The benefits were found in only one of the two trials, and the company’s analysis broke “all the rules, really, about how you analyze data and report it,” University College London Alzheimer’s researcher Robert Howard told the journal Science.
In a commentary published in the Lancet Neurology, Schneider argues that Biogen’s methods for parsing the trial data means that “treatment effects are likely exaggerated.”
The search for Alzheimer’s treatments is riddled with failed amyloid drugs, and amyloid has begun to look like an imperfect target. For one thing, about 40 percent of people in their 70s have amyloid plaques but no dementia, Schneider says. At the same time, some people with dementia have not developed amyloid plaques.
Rather than being a driver of Alzheimer’s disease process, amyloid may represent its aftermath.
“Amyloid plaques might actually be signs of the brain doing its job when it’s subject to injury or inflammation,” Schneider says. And if that is the case, it would mean that attempts to treat Alzheimer’s disease by cleaning up amyloid are futile.
“I compare amyloid plaques to tombstones,” Schneider says. You can go into a cemetery and remove tombstones, but it will not make the people buried there any less dead.
The amyloid hypothesis dominated the search for an Alzheimer’s drug for a long time, but a different way of thinking about Alzheimer’s is coming to the forefront, Vradenburg says. The new approach says that the reason the approaches we’ve been using to look for Alzheimer’s drugs have failed is that there is not one single way that the disease develops and progresses. Instead, it now appears as if there may be many different contributors and pathways to the disease. And in that case, Vradenburg says, we need to treat the disease in a more individualized way.
Instead of having a single drug for Alzheimer’s, we might need multiple treatments that target each of the different ways that it can develop and manifest. The drug pipeline has become more diversified, with clinical trials looking at other targets such as inflammation, the immune system and metabolic processes that might be involved in Alzheimer’s, says Heather Snyder, vice president of medical and scientific relations at the Alzheimer’s Association.
The expectation that we will find an across-the-board drug appears to be fading.
“We’re peeling back the onion — asking, ‘How can we be thinking of combination therapies?’ ” Snyder says.
In 2014, drugs targeting amyloid beta made up the largest share of NIA-funded projects. But by 2018, inflammation had taken over as the most common target of experimental drug therapies. Inflammation is a hallmark of aging, and it also appears to play a role in Alzheimer’s.
Funding for the disease has increased dramatically in the past decade. The NIA’s support climbed more than fourfold between 2013 and 2019. In 2020, federal funding for Alzheimer’s research rose to $2.8 billion. This influx of money is helping to recruit new scientists into the field, Hodes says, noting that the field has undergone a “change in direction” toward more collaboration and data sharing.

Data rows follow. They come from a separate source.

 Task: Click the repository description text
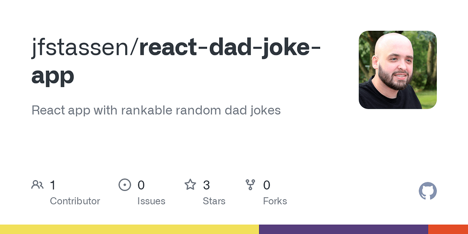tap(156, 110)
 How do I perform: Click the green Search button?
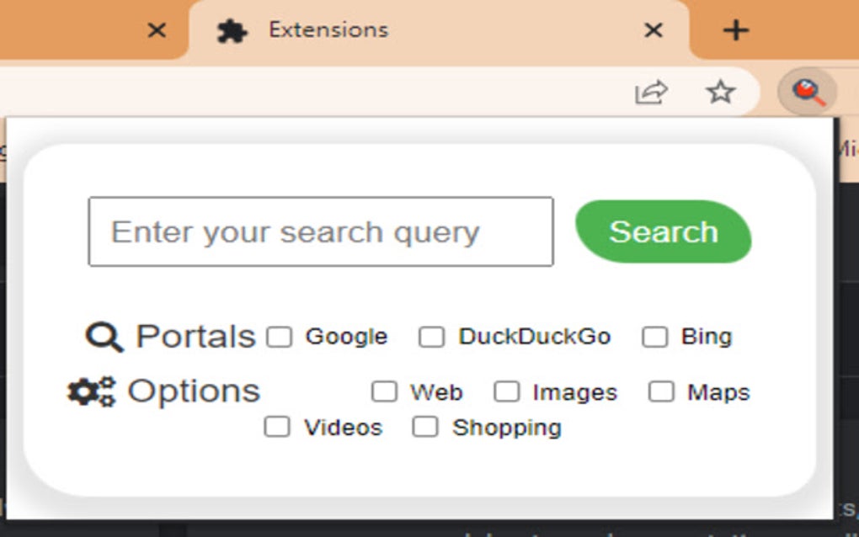coord(664,233)
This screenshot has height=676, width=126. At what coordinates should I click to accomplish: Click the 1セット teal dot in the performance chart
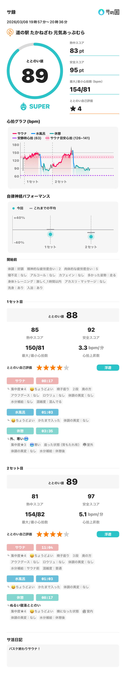coord(50,234)
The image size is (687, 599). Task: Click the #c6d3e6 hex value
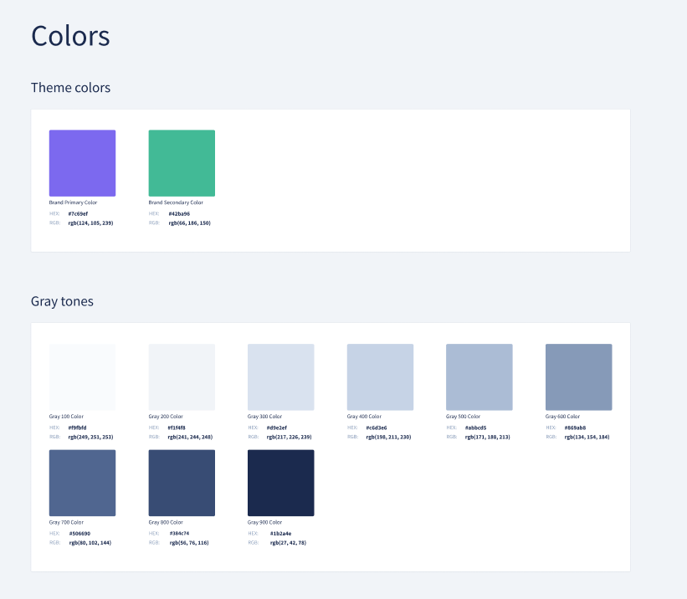click(x=377, y=427)
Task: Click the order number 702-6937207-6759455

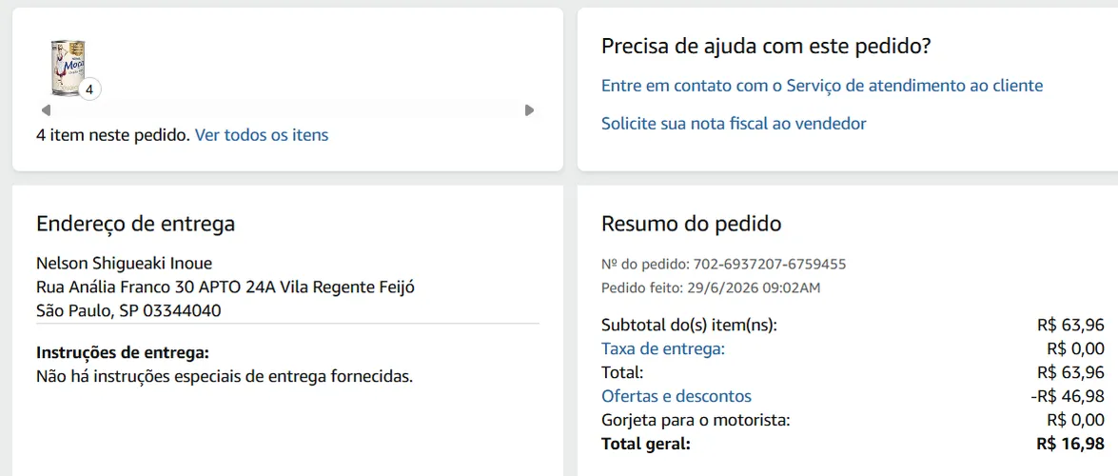Action: coord(768,264)
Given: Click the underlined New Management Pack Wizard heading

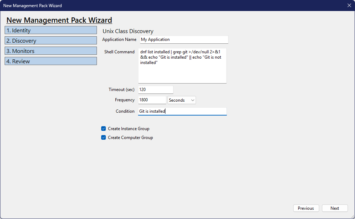Looking at the screenshot, I should pyautogui.click(x=59, y=20).
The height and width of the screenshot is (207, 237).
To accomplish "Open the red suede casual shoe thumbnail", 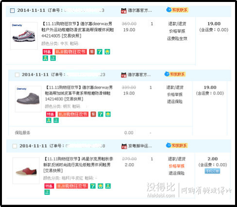I will click(x=26, y=170).
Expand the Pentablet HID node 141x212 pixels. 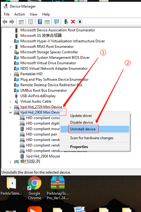[x=11, y=74]
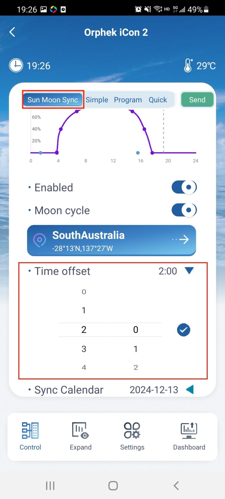225x499 pixels.
Task: Confirm time offset with blue checkmark
Action: coord(184,330)
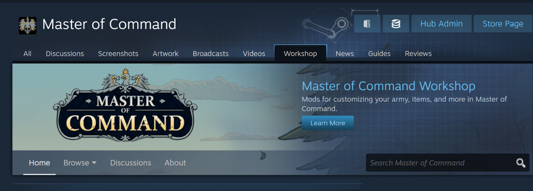
Task: Open the documentation book icon button
Action: click(x=367, y=24)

While the research hasn’t produced a drug yet, it has advanced understanding of the disease in important ways that may yet lead to effective treatments.
For now, some of the most promising approaches to addressing Alzheimer’s are non-pharmaceutical. The NIA is sponsoring 86 studies of nondrug interventions that may help, including exercise, diet, cognitive training and sleep. The U.S. Pointer study is a two-year clinical trial examining whether lifestyle interventions can protect older adults from cognitive impairment and dementia.
Snyder says the study builds on a similar one conducted in Finland and published in 2015, which found that a program of physical activity, cognitive simulation, a Mediterranean diet and controlling heart disease risk factors offered some protection against cognitive decline. Participants were at risk for dementia, but none had it. After two years, the risk of exhibiting cognitive decline was 30 percent higher in the control group than in the one assigned to the lifestyle interventions.
Everyone wants a cure, but for now we may have to settle for the benefits that come from the healthy habits we already know we should adopt.